This is a Comment Piece and its views are exclusively those of the author.
The free world stands at a crossroads. Recent technological advances such as big data, artificial intelligence, cybernetics and behavioural economics are playing an increasingly significant part in our lives. We must face the moral and ethical issues raised by these new instruments at our disposal, and make collective decisions on how they should be best used in order to benefit both mankind and the environment. But where do these emerging tools leave our current democratic institutions – are they in mortal decline?
The arguments that democracy is thriving are numerous. The emergence of social media platforms such as Twitter and Facebook has lead to increased opportunity for the sharing and dissemination of ideas. This principle was embodied in the Arab Spring movement in 2010 that lead to both regime change in Tunisia, and political unrest in several North Africa and Middle Eastern countries. Although in many instances these protests were met with fierce and often violent resistance by counterinsurgencies and the stability of those regions remain unsettled, the voice of the collective people was most definitely heard (if not always acted upon).
The decision by national referendum of the British people in 2016 to leave the European Union (popularly known as Brexit) was seen by many as a rebellion against the lack of democratic accountability of the EU. Meanwhile the general 20th century trend of the spread of democracy throughout the world (such as in Latin America, Southern and Eastern Europe, ex-Soviet nations and Asia) could be interpreted as proof of the attraction of democracy to the masses. But this may have something more to do with aggressive US foreign policy and the end of the Cold War era, with the export of capitalist-consumerism to fertile ground going hand in hand with the spread of democracy.
Meanwhile the emergence of such collective initiatives such as citizen science, crowdsourcing and online discussion forums indicates that people are wilfully engaging in democracy in its new forms. It may well be that these shape the core of a newly evolved democratic realm as we move forwards through the 21st century and beyond.
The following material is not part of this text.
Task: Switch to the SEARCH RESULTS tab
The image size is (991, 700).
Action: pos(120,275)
Governments are already using so-called “nudging” technology, based on behavioural economics, to shape how their citizens act. The idea is that a government can gently swing the people over to more healthy lifestyles or environmentally friendly ways of living using carefully placed advertisement. By combining big data with nudging (“big-nudging”), governing of the people can be done very efficiently and, crucially, without resorting to traditional forms of democracy. One might envisage some time in the near future some kind of “wise wizard” machine, empowered by unlimited access to big data, who only has to wave his magic data wand to produce the required economic or social outcome. But these techniques could lead to either accidentally giving out the wrong advice (which might only be known in hindsight), or may be subject to abuse by hackers, so ought to be used with care, if at all. Furthermore, who gets to decide what are the desired outcomes? Governments are made of people (at least those in the traditional sense), and people are fallible.
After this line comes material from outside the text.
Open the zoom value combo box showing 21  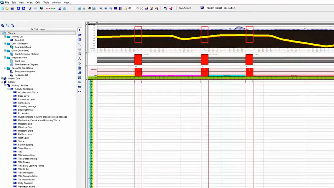137,8
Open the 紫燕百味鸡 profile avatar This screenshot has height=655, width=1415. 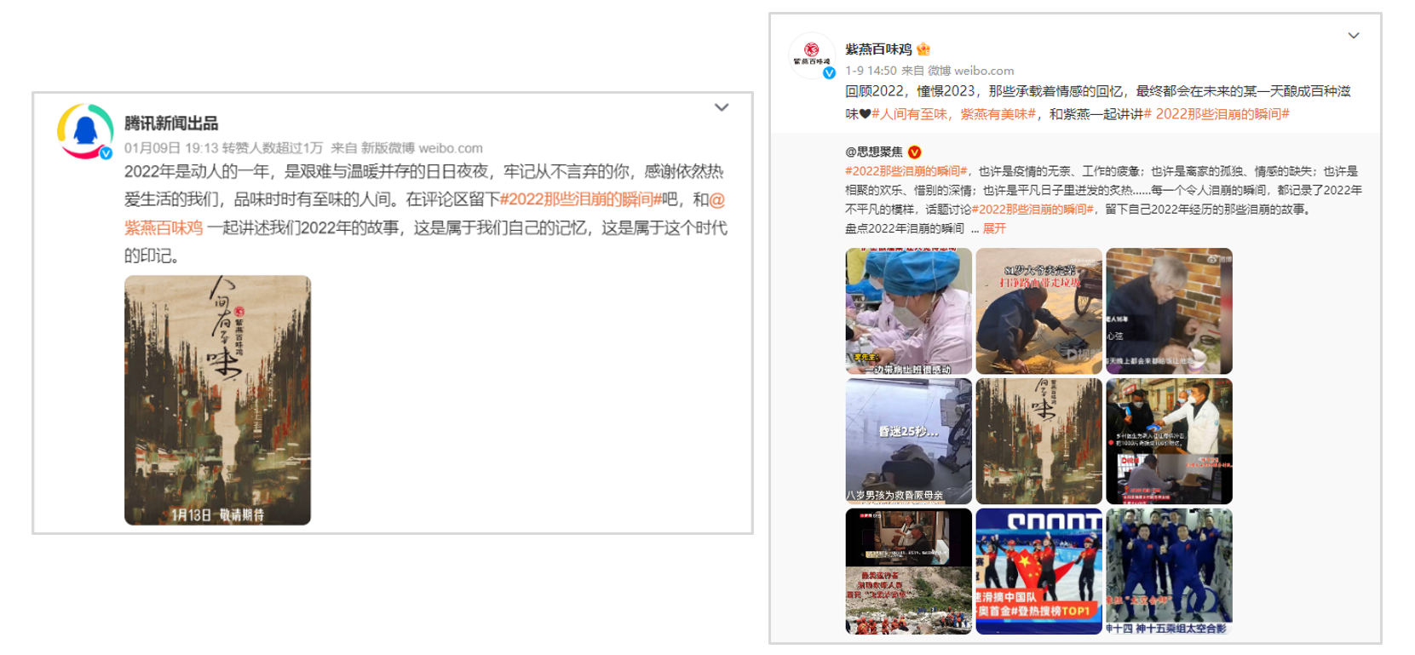click(x=812, y=55)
The so-called “resonance effect”, whereby people’s political leanings are increasingly polarised by what they see and read in the media and who they interact with, has lead to problems. The related “echo-chamber effect”, whereby one only sees and hears about news and opinions that are compatible with your own world view, is perhaps harming democracy and inhibiting discussion between different viewpoints. This is particularly evident in the United States political system at present, with the Democrats and Republicans now so dichotomised in ideology that it is extremely difficult for them to reach political agreement on many key issues (take Obamacare as one such recent example). This is stifling the democratic process – new laws that could potentially be passed to benefit the population are prevented from reaching their conclusion. So it may not be as rosy for democracy as we think.
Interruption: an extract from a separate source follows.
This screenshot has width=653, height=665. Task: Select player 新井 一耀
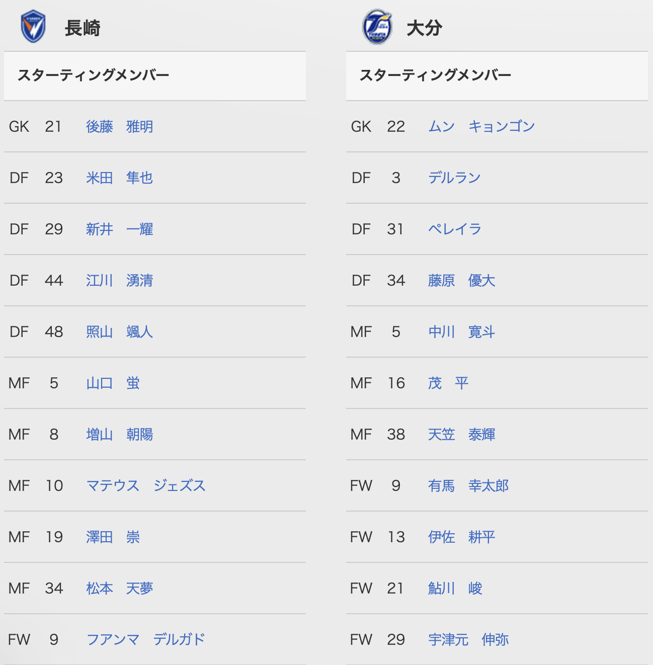point(120,229)
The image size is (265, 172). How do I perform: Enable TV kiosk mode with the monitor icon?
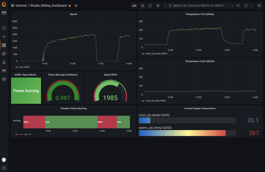(x=259, y=5)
Recent events in China relating to government surveillance of its people by means of monitoring internet usage and social networks is disturbing in the least. The Chinese government determine their citizens’ ability to take out loans, be employed and even applicability for visas to visit certain countries on this basis. But we should also look closer to home, especially given the Edward Snowden/Wikileaks revelations of recent years detailing surreptitious government surveillance and deeply unethical trading of personal information across international borders. The purported influence of Wikileaks was also evident in the 2016 US Presidential election, regarding the Hillary Clinton email hacking scandal, and the outcome in that instance was arguably not so good for democracy. We should also acknowledge increased credit checks and the fact that some online stores are now experimenting with personal pricing strategies. Couple all this with economic stagnation that has lead generally to low voter turnout (although the 2017 UK General Election did see the largest turnout in 25 years, bucking that trend) and the potential for more extreme fringe parties to enter the political landscape, one might be forgiven for thinking the future of democracy is not so bright after all.
Globalisation requires we consider issues of security, the environment and the economy on a regional or worldwide scale. For this to happen various inter-regional and international institutions have emerged to address them, such as the European Union, United Nations and the World Bank. However their democratic nature, indeed if it is possible to be democratic on such a vast scale, is questionable. Furthermore, the recent Transatlantic Trade and Investment Partnership, and Trans Pacific Partnership proposals are viewed suspiciously by many owing to their undemocratic nature, both in how they might come to law and the shifting of power from national/regional government to the unaccountable boardrooms of international corporations.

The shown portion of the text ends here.